Print every line of the listing below between the line holding "Stability (177, 710)" and the line holding "center [188, 1109].", inclusive, leaving out the pictures.
______
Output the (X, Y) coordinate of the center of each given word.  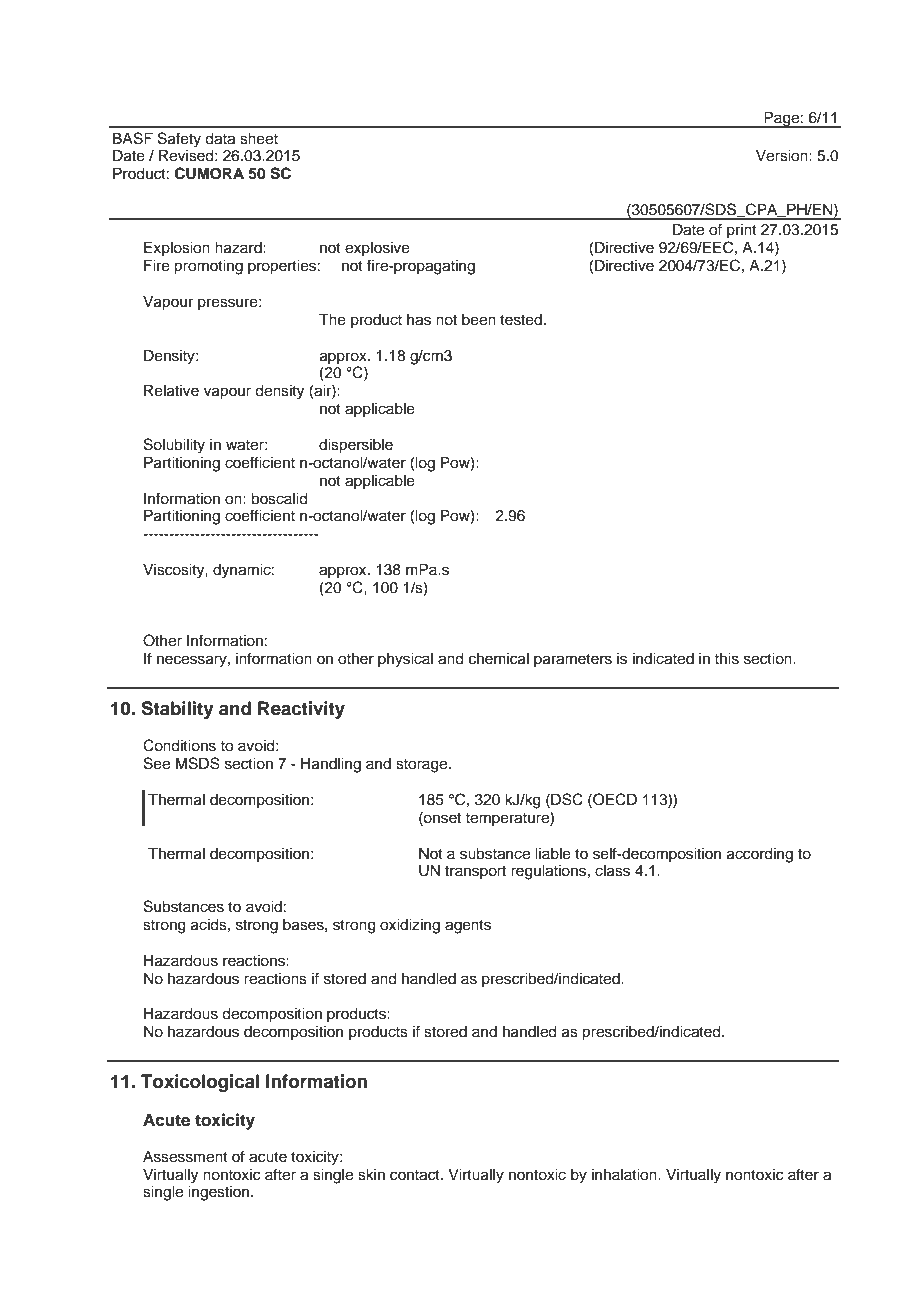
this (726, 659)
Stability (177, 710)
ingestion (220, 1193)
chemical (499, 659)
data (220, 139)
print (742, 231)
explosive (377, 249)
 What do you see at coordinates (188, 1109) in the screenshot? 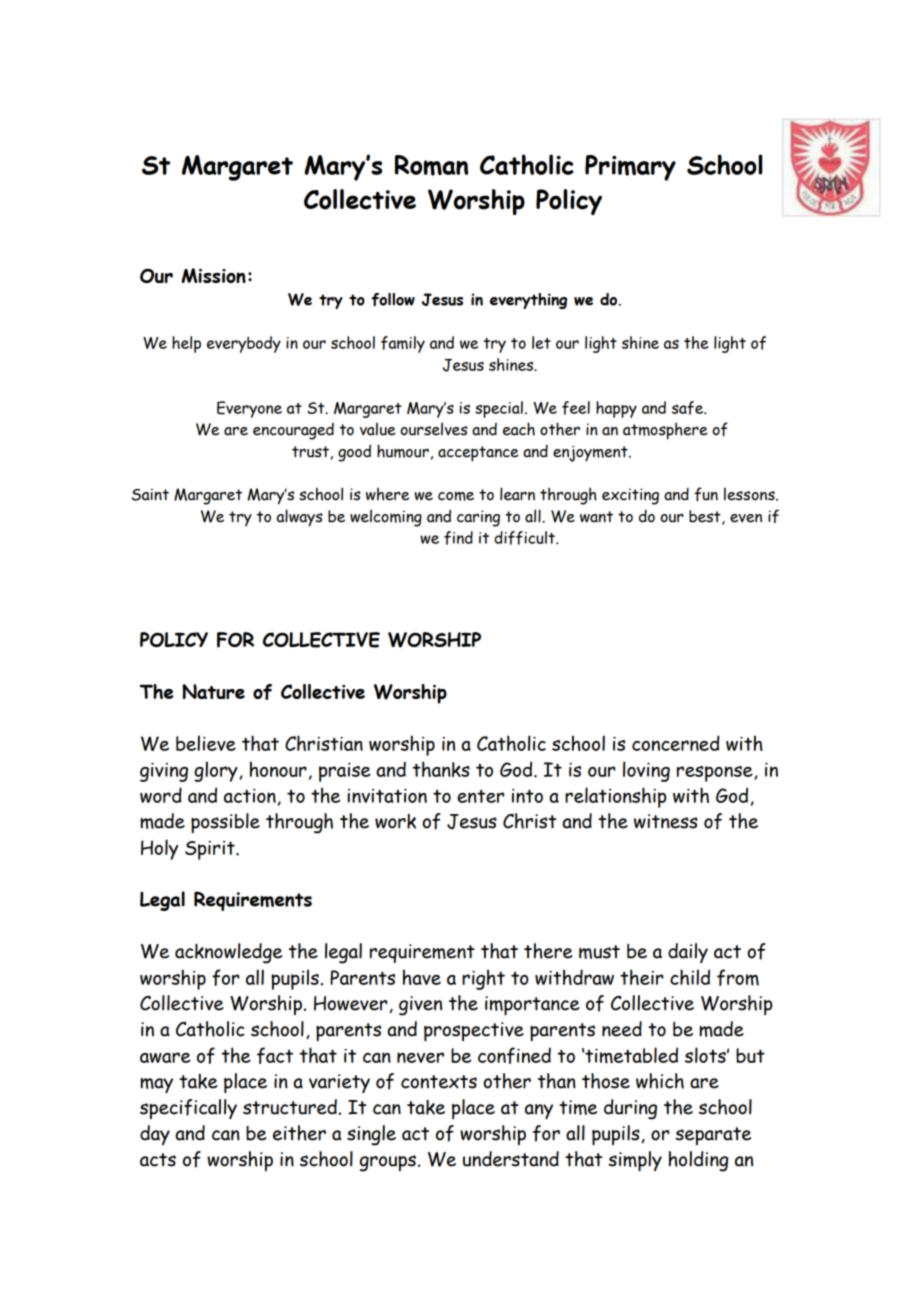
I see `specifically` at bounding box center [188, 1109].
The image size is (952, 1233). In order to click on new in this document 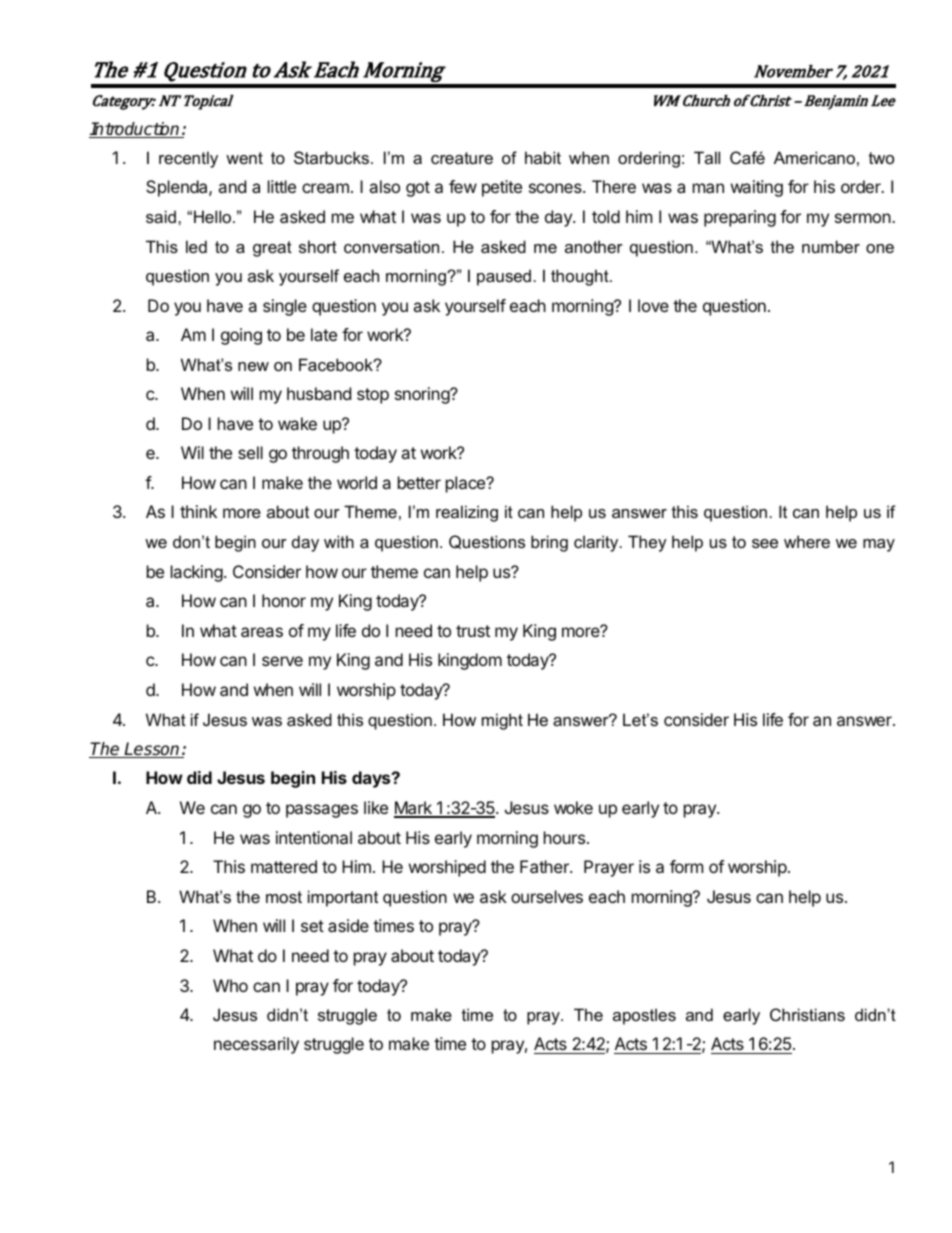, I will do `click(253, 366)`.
______
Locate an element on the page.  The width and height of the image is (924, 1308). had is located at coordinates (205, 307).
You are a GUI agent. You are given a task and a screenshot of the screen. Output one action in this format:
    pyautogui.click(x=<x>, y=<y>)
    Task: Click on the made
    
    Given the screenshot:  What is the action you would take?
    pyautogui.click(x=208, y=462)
______
## Worked answer
Stability (177, 710)
ingestion (220, 1193)
chemical (499, 659)
data (220, 139)
print (742, 231)
explosive (377, 249)
 What do you see at coordinates (188, 1109) in the screenshot? 
I see `specifically` at bounding box center [188, 1109].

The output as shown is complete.